Excerpt:
Gallagher said it was an open question: Did Julia really want help, or did she just want to cause trouble for the priest? Or was she having trouble getting away from the cult? They were not sure.
“It was the most amazing case I ever been involved in or heard of in the modern era,” Gallagher said. “Julia was willing to talk with me and gave me permission to write her story.” He was an integral part of a support team of priests, deacons, several lay assistants, nuns, and other mental health professionals, as well. Many would attend Julia’s exorcisms. They all met in the chapel of a house.
In the March 2008 issue of the New Oxford Review, Gallagher reported on Julia’s case. He explained that team members observed Julia periodically fall into trances accompanied by threats and taunts such as: “Leave her alone, you idiot… She’s ours… Leave, you imbecile priest!”
The voice was sometimes guttural and vaguely masculine and high pitched at other times. Julia’s comments usually expressed hatred for anything religious. Animal-like growls—un-human-like sounds—also came from her. Sometimes objects flew off shelves and Julia knew things about team members she had no natural way of knowing. For instance, she knew that Gallagher’s mother had died from ovarian cancer.
He wrote: “At one point, the voices spoke in foreign languages, including recognizable Latin and Spanish. (Julia herself only spoke English, as she later verified to us.) The voices were noticeably attacking in nature, and often insolent, blasphemous and highly scatological. They cursed and insulted the participants in the crudest way. They were frequently threatening—trying, it appeared, to fight back—‘Leave her alone,’ ‘You’ll be sorry,’ and the like.

Directions:
A – Reproduce word for word the part of the account of Julia's case that starts at "Gallagher said it" and ends at "of a house.".
B – Extend the account of Julia's case, picking up right after its final sentence.

Data supplied:
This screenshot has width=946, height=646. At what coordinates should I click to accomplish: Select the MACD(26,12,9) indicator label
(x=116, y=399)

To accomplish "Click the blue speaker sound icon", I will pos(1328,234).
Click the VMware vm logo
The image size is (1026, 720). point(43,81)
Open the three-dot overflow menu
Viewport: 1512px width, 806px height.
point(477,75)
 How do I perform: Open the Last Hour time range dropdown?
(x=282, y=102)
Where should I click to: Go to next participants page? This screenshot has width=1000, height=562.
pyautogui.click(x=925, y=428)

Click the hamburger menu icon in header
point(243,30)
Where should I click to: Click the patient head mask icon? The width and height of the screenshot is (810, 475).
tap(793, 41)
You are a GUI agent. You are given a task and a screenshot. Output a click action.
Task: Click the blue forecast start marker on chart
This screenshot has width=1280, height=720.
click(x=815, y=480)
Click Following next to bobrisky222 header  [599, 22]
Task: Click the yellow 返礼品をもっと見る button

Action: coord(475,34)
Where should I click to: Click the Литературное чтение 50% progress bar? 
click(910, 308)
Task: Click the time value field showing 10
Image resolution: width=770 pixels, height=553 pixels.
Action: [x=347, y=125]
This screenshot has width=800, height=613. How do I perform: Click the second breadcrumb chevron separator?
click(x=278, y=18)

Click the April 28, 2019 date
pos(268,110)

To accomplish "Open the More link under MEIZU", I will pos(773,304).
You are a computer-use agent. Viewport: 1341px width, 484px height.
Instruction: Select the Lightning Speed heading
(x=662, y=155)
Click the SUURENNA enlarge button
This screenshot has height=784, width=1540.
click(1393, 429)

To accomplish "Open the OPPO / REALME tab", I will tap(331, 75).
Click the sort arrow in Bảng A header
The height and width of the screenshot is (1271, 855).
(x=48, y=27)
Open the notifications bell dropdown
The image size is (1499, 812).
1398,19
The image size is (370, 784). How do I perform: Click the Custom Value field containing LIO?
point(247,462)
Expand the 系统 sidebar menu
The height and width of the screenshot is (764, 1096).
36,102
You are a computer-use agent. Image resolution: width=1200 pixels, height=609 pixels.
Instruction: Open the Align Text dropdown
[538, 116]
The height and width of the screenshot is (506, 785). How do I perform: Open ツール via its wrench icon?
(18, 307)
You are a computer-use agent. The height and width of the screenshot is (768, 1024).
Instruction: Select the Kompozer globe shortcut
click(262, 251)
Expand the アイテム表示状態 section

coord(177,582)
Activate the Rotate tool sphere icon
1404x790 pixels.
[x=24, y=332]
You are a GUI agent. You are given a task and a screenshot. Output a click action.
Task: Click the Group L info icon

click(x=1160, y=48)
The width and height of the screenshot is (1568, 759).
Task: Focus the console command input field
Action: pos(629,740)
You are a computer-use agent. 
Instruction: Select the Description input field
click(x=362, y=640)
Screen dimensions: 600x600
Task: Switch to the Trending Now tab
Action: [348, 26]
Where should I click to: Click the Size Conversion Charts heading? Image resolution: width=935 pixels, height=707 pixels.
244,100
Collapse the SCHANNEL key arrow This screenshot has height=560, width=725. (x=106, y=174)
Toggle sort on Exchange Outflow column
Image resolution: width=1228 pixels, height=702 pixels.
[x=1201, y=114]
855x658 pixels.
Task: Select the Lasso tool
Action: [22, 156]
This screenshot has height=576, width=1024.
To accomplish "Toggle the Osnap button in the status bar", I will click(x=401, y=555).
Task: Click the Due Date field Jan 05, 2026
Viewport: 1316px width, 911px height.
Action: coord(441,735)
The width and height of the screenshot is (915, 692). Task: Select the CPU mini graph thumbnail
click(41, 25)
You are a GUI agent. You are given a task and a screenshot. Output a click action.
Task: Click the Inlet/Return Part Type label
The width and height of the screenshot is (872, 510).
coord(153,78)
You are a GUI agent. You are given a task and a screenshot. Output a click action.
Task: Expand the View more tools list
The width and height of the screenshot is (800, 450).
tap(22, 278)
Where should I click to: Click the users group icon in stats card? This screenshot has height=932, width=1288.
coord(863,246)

Task results:
A –
Gallagher said it was an open question: Did Julia really want help, or did she just want to cause trouble for the priest? Or was she having trouble getting away from the cult? They were not sure.
“It was the most amazing case I ever been involved in or heard of in the modern era,” Gallagher said. “Julia was willing to talk with me and gave me permission to write her story.” He was an integral part of a support team of priests, deacons, several lay assistants, nuns, and other mental health professionals, as well. Many would attend Julia’s exorcisms. They all met in the chapel of a house.

B –
“Julia also exhibited enormous strength. Despite the religious sisters and three others holding her down with all their might, they struggled to restrain her. Remarkably, for about 30 minutes, she actually levitated about half a foot in the air.”
Julia had eight exorcisms in all. “True possession can sometimes be taken care of in one exorcism but other times it can take years,” Gallagher said. “It can depend on the willingness of the victims to help themselves. The exorcism makes the demonic hold on the person weaker, but the person’s response also influences the outcome.”
Even though she was still possessed, Julia quit after the eighth session. “She was conflicted,” Gallagher said. “She enjoyed some of the powers she had.“
A year after Julia had dropped out, she called Gallagher and asked him to intervene with the exorcist so that she could resume. “Why do you want to come back?” Gallagher wanted to know.
Julia said she was dying of cancer. Gallagher offered to discuss her request with the team. “But I told her that I would need to talk with her oncologist as well as the priest-exorcist and get the state of her health and diagnosis,” he said. “But we never heard from her again. We think she died.”
To Relieve Suffering
Despite the extreme nature of Julia’s case and the type of work Gallagher is involved in (although it only makes up only a small part of his practice) he said that what he sees is just a subset of evil. Things like the Holocaust and the brutalities of war are just as much related to the work of the devil, according to him.
“These people suffer (through possession) but a lot of people suffer,” he said. “God is not causing it but he allows fallen angels to have some sway in the world. Some of it involves the fact that we have free will—free will to do good and free will to do spectacular evil.”
As a doctor, Gallagher said he sees his work as a duty to help to relieve suffering in the world, just as Jesus showed us in Scripture. “Jesus was clearly the most effective exorcist in history,” he said. “He used miracles as well as driving out demons as signs of his power. The Church still uses that power to this day.”
It is that power and the power of prayers for protection that Gallagher said gives him confidence in the work that he does. “I don’t feel fearful,” he said. “I believe I am on the winning side.”